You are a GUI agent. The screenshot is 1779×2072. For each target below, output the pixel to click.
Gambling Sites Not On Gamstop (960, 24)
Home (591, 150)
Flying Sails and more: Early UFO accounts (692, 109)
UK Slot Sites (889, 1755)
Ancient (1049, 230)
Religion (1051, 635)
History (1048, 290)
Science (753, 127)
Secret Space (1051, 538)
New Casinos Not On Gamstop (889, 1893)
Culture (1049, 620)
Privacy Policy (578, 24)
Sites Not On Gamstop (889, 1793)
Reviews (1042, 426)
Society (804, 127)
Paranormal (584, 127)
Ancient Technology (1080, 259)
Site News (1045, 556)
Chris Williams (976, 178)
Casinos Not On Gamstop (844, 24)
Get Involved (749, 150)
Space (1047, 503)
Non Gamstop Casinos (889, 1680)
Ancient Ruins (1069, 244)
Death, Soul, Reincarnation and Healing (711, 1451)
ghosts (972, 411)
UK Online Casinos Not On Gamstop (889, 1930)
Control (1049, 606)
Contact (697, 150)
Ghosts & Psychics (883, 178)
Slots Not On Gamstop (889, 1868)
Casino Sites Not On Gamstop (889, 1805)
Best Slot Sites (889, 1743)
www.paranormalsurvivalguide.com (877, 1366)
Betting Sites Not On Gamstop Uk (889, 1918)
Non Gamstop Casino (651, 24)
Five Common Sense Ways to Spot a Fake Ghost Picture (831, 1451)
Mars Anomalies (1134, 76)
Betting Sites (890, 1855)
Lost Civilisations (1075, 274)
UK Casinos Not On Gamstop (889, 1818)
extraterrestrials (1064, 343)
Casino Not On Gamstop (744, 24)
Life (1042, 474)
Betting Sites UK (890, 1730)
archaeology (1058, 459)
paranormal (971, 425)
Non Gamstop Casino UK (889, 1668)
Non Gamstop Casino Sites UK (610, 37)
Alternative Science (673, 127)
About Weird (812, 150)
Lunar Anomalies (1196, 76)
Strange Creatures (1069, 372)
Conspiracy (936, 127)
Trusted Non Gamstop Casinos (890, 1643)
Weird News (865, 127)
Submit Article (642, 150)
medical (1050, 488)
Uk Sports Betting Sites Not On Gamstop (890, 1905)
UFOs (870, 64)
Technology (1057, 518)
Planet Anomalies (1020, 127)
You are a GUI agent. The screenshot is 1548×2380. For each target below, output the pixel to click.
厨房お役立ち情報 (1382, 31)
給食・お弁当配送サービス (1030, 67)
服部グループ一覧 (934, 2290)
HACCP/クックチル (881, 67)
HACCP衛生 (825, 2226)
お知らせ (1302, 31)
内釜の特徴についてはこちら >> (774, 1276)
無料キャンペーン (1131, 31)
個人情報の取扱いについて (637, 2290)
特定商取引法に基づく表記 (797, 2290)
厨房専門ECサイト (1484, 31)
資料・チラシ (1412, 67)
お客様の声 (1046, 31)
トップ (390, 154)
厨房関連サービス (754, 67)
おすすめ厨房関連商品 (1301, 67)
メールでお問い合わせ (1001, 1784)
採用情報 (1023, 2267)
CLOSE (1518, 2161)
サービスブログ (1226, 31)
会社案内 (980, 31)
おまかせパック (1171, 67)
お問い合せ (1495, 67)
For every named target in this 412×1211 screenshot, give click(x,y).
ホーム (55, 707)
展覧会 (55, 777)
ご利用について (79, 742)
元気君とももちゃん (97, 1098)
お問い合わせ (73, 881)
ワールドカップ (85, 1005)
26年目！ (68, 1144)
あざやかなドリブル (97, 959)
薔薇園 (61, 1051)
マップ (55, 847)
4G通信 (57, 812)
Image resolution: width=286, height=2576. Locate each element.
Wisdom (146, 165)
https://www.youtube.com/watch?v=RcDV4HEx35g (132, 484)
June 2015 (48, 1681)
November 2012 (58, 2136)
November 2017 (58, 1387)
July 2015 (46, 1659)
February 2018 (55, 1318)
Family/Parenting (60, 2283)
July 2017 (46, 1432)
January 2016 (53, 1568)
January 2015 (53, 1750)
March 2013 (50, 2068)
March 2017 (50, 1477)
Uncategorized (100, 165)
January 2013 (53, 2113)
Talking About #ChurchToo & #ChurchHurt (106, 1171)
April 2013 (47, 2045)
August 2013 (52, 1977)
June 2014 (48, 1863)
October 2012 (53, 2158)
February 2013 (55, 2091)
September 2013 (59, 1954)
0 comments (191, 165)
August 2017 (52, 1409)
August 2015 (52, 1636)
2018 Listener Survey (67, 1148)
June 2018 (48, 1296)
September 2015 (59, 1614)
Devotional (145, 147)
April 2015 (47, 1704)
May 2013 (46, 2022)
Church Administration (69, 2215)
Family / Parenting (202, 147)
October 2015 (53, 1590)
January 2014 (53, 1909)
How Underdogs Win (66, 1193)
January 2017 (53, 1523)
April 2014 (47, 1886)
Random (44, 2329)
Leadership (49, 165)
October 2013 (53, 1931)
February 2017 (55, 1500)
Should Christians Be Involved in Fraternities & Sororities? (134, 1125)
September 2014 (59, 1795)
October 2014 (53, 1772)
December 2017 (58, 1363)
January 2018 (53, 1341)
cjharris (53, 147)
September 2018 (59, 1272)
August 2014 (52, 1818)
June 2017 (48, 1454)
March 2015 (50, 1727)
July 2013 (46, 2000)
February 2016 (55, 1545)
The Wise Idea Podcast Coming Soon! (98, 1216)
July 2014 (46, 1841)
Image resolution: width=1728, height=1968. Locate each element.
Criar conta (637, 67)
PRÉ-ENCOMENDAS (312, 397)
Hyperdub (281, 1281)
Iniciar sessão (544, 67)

[WHAT YOU SHOULD DO]: Find all lines holding the word "below" in the records above and copy them.

[WRITTEN ANSWER]:
You are a GUI agent. The screenshot is 1779×2072. For each target below, output the pixel to click.
You are a GUI agent. The screenshot is 1548×2380. For each target below, output the pixel to click.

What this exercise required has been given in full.